» Source document
===============
I'm suspicious that this is an incompatibility between pytorch lightning and Mosaic streaming. The Mosaic code to load the datasets is:

from streaming.base.util import clean_stale_shared_memory
from streaming import StreamingDataset, StreamingDataLoader

data_storage_location =...
experiment_name = ...

def get_dataloader_with_mosaic(path, batch_size, shuffle=False):
  # Utility function to clean up stale shared memory during distributed training
  clean_stale_shared_memory()

  # Creating the `StreamingDataset` object and the `StreamingDataLoader` object.
  dataset = StreamingDataset(local=path, shuffle=shuffle, batch_size=batch_size)
  return StreamingDataLoader(dataset, batch_size=batch_size, num_workers=31, drop_last=True, persistent_workers=True), dataset

eval_dataloader, eval_dataset = get_dataloader_with_mosaic(f"{data_storage_location}/mds_{experiment_name}_val", batch_size=256, shuffle=False)
train_dataloader, train_dataset = get_dataloader_with_mosaic(f"{data_storage_location}/mds_{experiment_name}_train", batch_size=32, shuffle=True)
===============
» The data
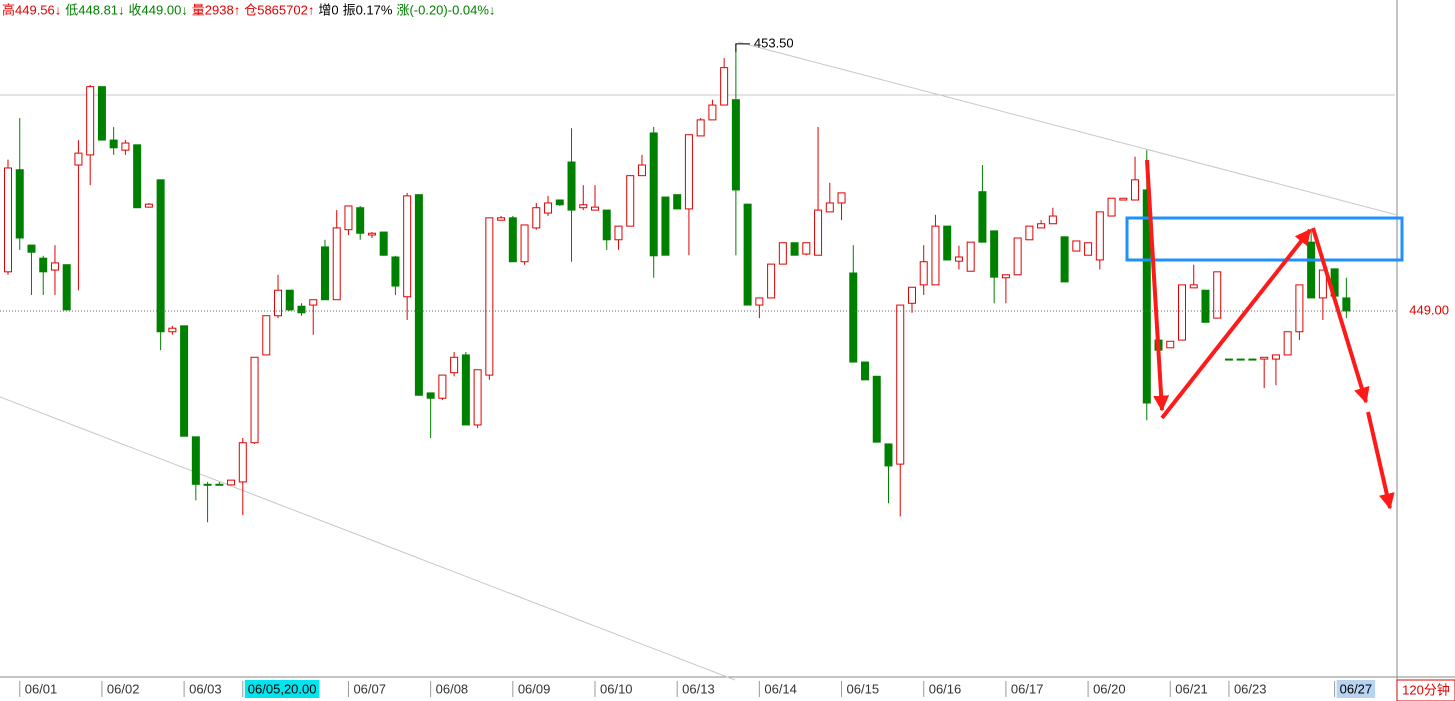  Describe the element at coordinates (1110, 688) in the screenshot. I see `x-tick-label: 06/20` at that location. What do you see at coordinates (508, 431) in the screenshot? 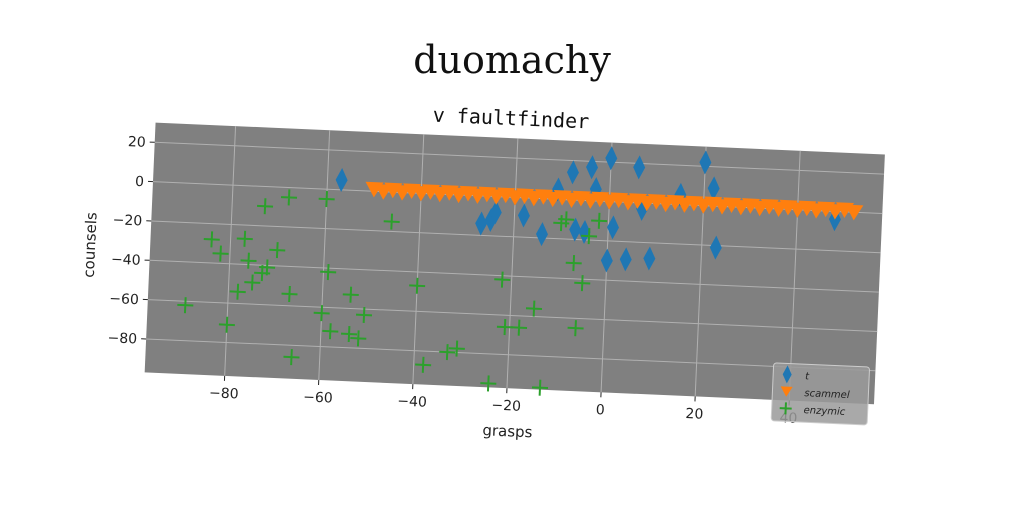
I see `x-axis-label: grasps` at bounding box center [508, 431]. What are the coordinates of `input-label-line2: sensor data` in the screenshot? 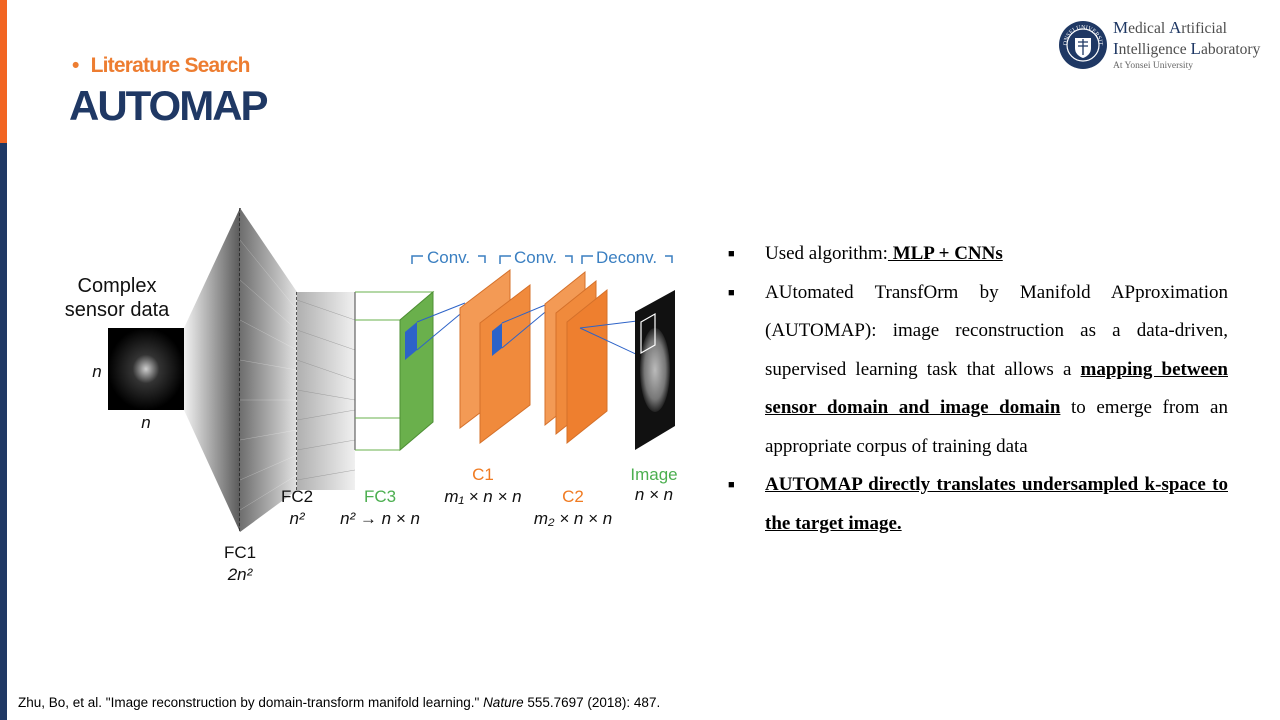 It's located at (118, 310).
===============
» Required work
In the Mosaic streaming excerpt, what value is passed as num_workers when the StreamingDataLoader is created?

» Exercise response
31